Al escuchar la voz grave de Brandín acunada por el chisporrotear de las llamas en el Día de los Rescoldos, Dianora sólo vio en su imaginación las imágenes reflejadas en el agua. La oscura superficie del estanque del jardín y la visión del mar que había contemplado en aquellas aguas. Y, aunque no tenía el don de la predicción, podía ver adónde los estaban conduciendo aquellas palabras, a todos ellos, y acabó de comprender lo que el estanque le había mostrado.
Rebuscó en su corazón y con abrumadora pena constató que éste seguía siendo de Brandín y que, pese a todo, no lo había recuperado. Aun así, y eso era lo más doloroso, supo con toda certeza lo que estaba a punto de ocurrir, lo que ella iba a hacer.
Durante años, en las noches que había pasado sola en el saishan, había soñado con encontrar un camino como el que ahora estaban trazando para ella las palabras que él pronunciaba. Al escucharlo, al pensar en todo aquello, ya no pudo soportar más la distancia que los separaba. Se levantó de la silla, se dejó caer de rodillas en la alfombra y apoyó la cabeza en el regazo del rey.

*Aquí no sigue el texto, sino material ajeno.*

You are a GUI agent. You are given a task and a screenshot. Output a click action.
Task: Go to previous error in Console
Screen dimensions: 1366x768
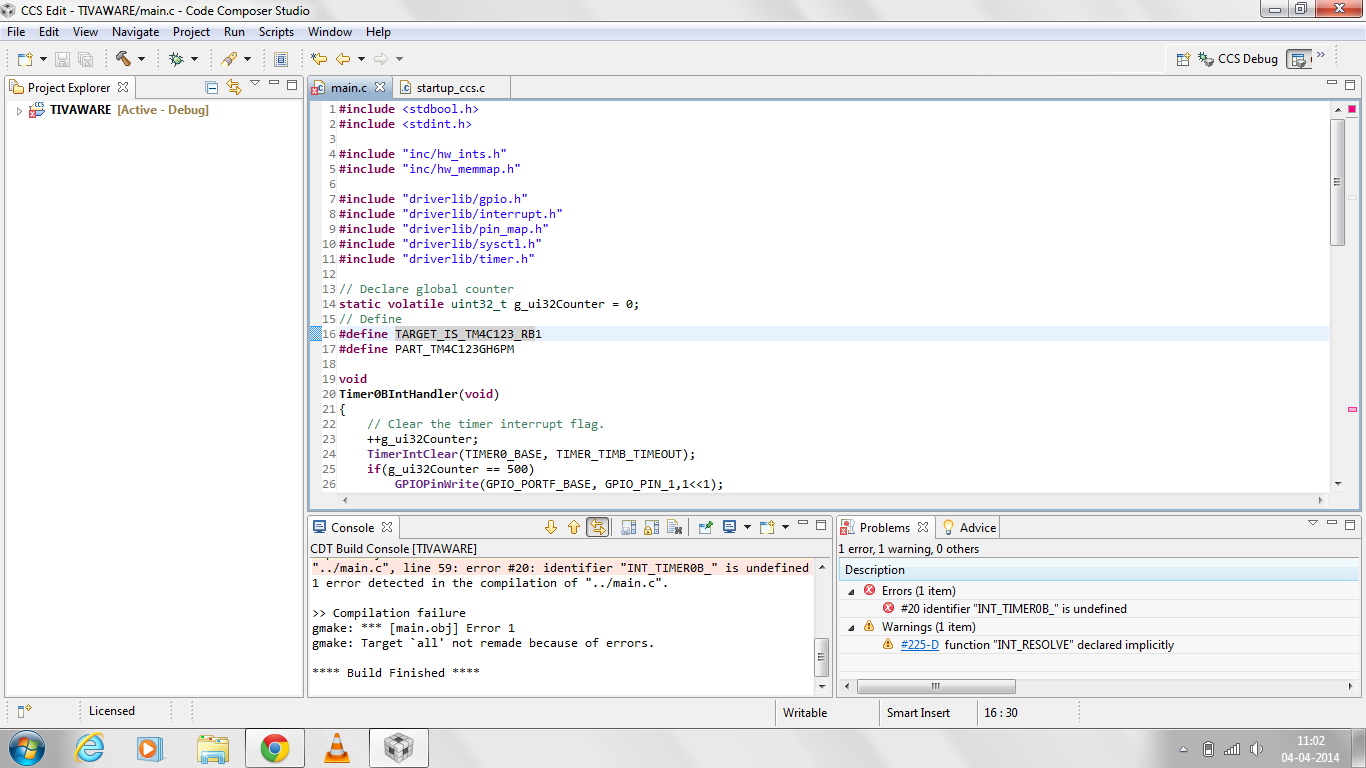tap(573, 527)
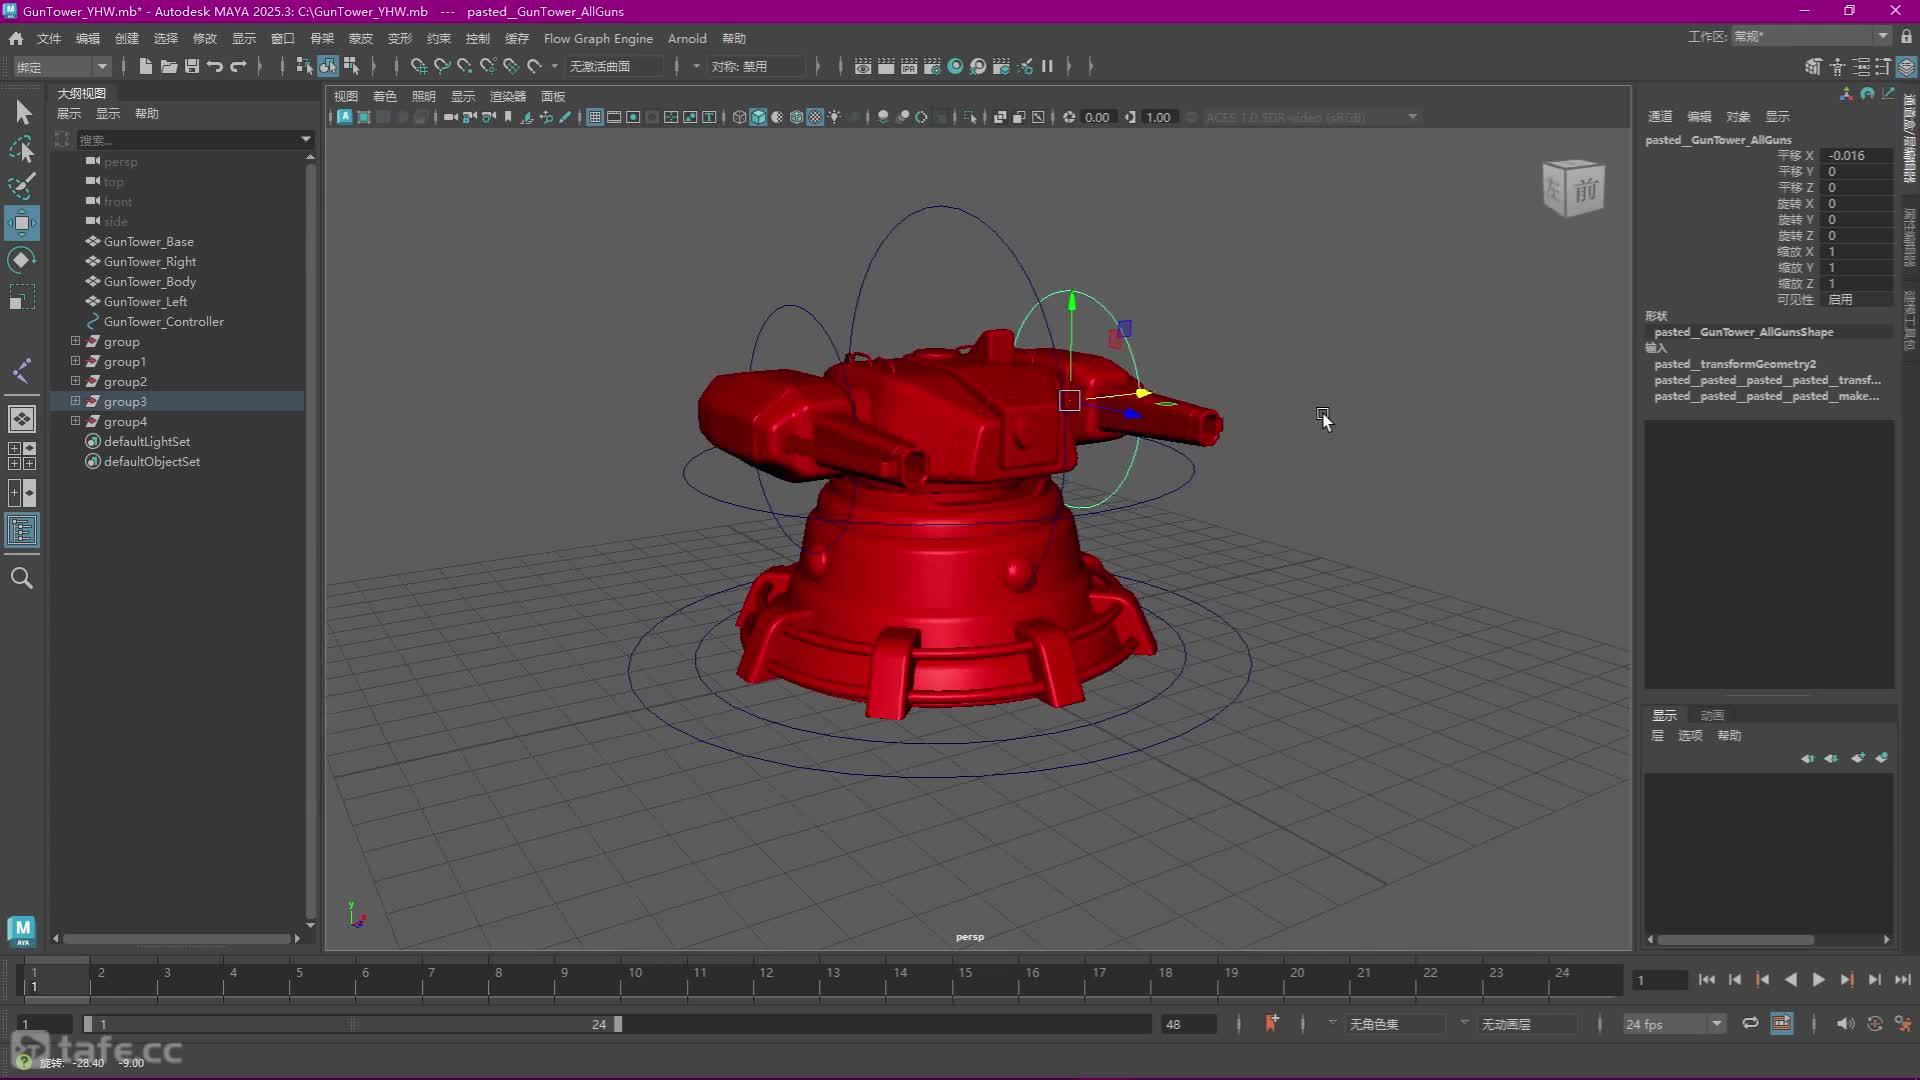Toggle viewport grid display icon
The height and width of the screenshot is (1080, 1920).
595,117
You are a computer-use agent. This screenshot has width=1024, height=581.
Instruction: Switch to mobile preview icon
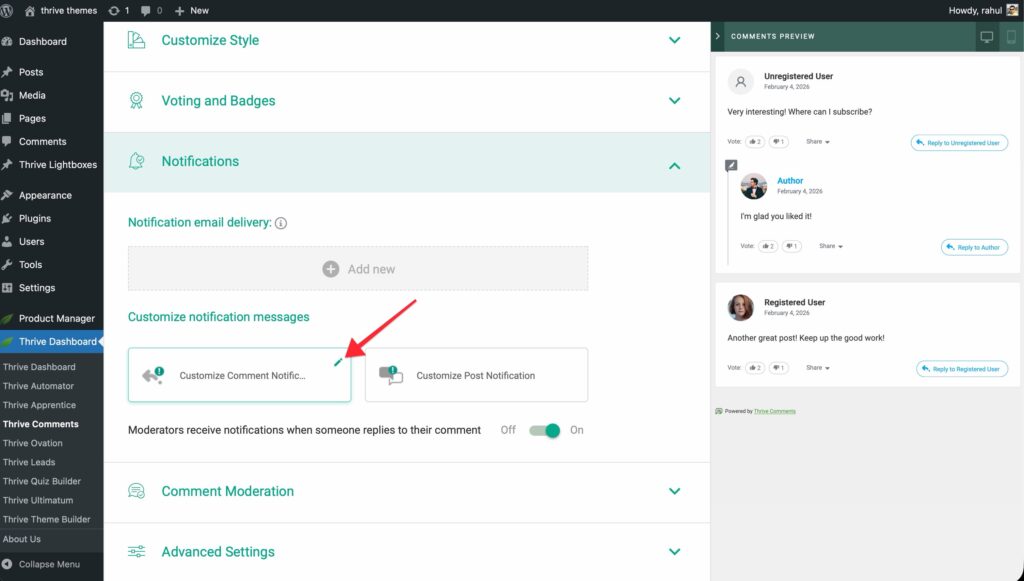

Brandín le acarició los cabellos, una y otra vez, mientras le iba contando lo que le había sucedido por la noche y durante el paseo a caballo; le contó que deseaba aceptar el precio de lo que había hecho en la Palma; y le habló de amor, el único sentimiento ante el que ella jamás hubiera podido protegerse.
Dianora lloraba silenciosamente, incapaz de retener las lágrimas mientras seguían fluyendo las palabras del rey y el fuego se iba consumiendo en la chimenea. Lloraba de amor por él, lloraba por su familia y por su patria, por la inocencia y por todo lo que había perdido en el transcurrir de los años, y sobre todo lloraba amargamente por las traiciones que se avecinaban. Por las traiciones que acechaban en las puertas de la habitación y hacia las que la empujaba el inexorable transcurrir del tiempo.